Government cannot force taxpayers to fund the campaigns of only one political party, yet in states dominated by Democrat Party public unions, taxpayers of all parties are forced to support the political speech only of Democrats.

This happens at the national level as well. Of the six biggest campaign contributors over twenty years, four are national public sector unions and this give virtually all of their national campaign contributions to only one political party, Democrats. Federal Election Commission records compiled by the Center for Responsive Politics prove this. 

And in Illinois the two biggest campaign contributors are the Chicago Teachers’ Union and the Illinois Teachers Federation. Since these unions are in turn supported by property and other taxes -- in Cook County, Illinois, 90% of the recent sales tax increase goes to public pensions -- then every person in the state is forced to subsidize the Democrat Party. If this is legal then we are back in the middle ages, Democrats are the nobility, and everyone else a serf.

Federal workers also have collective bargaining powers, are immune to Federal laws such as ObamaCare, social security contributions, and so on.
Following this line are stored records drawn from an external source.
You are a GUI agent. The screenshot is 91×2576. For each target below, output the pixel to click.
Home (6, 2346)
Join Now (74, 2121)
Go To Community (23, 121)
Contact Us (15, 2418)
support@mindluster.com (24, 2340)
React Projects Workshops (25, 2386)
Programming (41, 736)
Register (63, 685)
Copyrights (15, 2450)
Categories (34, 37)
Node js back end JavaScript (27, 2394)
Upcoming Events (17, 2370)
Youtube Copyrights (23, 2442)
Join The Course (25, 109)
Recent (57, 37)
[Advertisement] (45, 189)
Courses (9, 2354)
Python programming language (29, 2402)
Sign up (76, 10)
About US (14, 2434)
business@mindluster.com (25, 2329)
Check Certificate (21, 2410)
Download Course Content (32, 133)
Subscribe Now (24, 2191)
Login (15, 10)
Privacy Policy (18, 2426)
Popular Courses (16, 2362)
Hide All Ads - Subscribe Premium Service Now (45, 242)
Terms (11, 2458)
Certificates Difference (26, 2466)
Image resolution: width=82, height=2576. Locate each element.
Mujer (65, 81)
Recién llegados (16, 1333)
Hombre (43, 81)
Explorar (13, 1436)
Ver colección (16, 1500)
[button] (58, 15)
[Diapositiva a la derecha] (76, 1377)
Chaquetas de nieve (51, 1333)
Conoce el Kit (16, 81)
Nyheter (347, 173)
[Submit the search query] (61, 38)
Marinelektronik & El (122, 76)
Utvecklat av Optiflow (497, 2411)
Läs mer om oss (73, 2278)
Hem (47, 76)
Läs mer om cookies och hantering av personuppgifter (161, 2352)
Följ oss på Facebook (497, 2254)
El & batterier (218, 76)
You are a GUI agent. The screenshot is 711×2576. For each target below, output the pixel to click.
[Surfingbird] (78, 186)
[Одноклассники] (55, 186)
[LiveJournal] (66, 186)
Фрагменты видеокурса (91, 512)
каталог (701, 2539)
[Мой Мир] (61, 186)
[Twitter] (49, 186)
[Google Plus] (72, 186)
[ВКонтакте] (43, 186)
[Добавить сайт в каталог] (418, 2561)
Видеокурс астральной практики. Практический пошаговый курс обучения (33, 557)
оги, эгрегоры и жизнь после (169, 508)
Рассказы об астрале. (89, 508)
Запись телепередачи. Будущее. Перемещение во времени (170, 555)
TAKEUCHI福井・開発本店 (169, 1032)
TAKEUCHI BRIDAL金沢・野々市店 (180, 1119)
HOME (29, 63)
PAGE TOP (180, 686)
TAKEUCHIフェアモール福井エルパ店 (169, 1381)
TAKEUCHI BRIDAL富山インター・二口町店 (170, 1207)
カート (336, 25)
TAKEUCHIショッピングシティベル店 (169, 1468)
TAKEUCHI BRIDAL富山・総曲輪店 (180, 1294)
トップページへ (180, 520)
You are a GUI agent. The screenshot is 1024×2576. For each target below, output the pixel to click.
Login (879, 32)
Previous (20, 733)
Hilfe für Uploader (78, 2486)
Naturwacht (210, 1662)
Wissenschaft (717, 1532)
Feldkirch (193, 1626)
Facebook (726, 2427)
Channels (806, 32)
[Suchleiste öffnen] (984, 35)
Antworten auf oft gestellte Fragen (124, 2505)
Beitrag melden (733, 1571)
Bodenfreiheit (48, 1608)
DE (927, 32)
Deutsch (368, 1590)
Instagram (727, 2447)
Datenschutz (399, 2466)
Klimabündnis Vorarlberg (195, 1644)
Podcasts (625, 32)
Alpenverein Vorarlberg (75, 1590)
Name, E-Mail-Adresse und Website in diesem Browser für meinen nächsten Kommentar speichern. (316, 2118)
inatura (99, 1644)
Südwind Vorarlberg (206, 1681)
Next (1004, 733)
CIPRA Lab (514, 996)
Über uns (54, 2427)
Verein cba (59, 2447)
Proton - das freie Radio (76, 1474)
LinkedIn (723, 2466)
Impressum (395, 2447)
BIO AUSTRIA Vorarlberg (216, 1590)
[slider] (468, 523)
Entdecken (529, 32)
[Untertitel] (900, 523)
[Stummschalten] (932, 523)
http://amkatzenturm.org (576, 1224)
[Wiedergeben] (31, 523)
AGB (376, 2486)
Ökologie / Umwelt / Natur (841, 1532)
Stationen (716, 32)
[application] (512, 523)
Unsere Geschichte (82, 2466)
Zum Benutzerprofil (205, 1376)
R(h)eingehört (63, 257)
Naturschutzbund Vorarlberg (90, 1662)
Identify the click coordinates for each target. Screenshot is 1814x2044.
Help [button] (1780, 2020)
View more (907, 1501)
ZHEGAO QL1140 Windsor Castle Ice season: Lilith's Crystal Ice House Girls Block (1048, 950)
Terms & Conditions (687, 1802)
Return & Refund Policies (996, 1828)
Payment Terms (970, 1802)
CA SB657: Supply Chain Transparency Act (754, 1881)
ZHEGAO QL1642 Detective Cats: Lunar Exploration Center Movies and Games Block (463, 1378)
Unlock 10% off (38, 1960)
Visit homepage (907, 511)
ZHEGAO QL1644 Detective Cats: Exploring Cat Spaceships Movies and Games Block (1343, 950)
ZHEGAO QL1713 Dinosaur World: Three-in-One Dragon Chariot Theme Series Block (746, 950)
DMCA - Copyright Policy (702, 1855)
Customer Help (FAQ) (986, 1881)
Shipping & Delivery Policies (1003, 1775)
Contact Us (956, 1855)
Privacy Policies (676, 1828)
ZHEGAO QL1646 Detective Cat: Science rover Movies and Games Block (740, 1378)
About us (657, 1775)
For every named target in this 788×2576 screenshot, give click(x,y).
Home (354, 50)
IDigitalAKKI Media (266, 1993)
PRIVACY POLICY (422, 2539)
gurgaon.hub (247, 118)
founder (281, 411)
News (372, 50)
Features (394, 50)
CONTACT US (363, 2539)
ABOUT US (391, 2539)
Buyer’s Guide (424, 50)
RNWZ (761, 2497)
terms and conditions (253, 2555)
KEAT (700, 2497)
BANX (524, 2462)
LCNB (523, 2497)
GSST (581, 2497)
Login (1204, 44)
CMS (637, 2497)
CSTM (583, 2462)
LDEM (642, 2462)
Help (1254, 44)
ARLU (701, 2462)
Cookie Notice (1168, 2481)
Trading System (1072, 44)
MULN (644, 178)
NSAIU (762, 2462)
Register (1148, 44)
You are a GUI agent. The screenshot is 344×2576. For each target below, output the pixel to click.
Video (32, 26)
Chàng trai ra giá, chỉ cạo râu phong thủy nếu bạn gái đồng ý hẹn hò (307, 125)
In fact, of those IRS lawyers who made campaign contributions, 95% gave money only to Democrats, including Barack Obama’s 2012 campaign. In effect the Democrat Party has slowly transformed the U.S. into an oligarchy where all persons are forced to support only their party. And if anyone sues a state for this clause they will go before Federal Judges who may belong to a union. If everyone involved in this issue is part of a public union there can be no protection under the constitution. This also provides another reason why these clauses are unconstitutional.

Another violation results from the fact that these pension contracts are in force for decades. There is no constitutional basis to force voters who live thirty years from now to support appropriations contracted today. 

Anyone who does not see this as unconstitutional should imagine a situation in which all the oil companies of a state were the biggest campaign contributors to only one political party, with the party then giving them 0.9% of every dollar spent by consumers, alomg with most of the money from property taxes, and then protected this arrangement with a clause in the state constitution that specified: “all contracts with oil companies cannot be diminished or impaired.” Most Americans see that when states give contracts to lobbyist groups who have made campaign contributions, there is a potential for corruption. And while this arrangement is widely accepted as corruption, these contracts are not protected by state constitutions or persist indefinitely. 

Some may argue that oil companies don’t perform public service. But there’s nothing in the U.S. Constitution that says public servants are entitled to immunity from the Fourteenth Amendment. The primary function of the Constitution is to limit the power of government. If SCOTUS ever upholds these contract clauses, equality is over.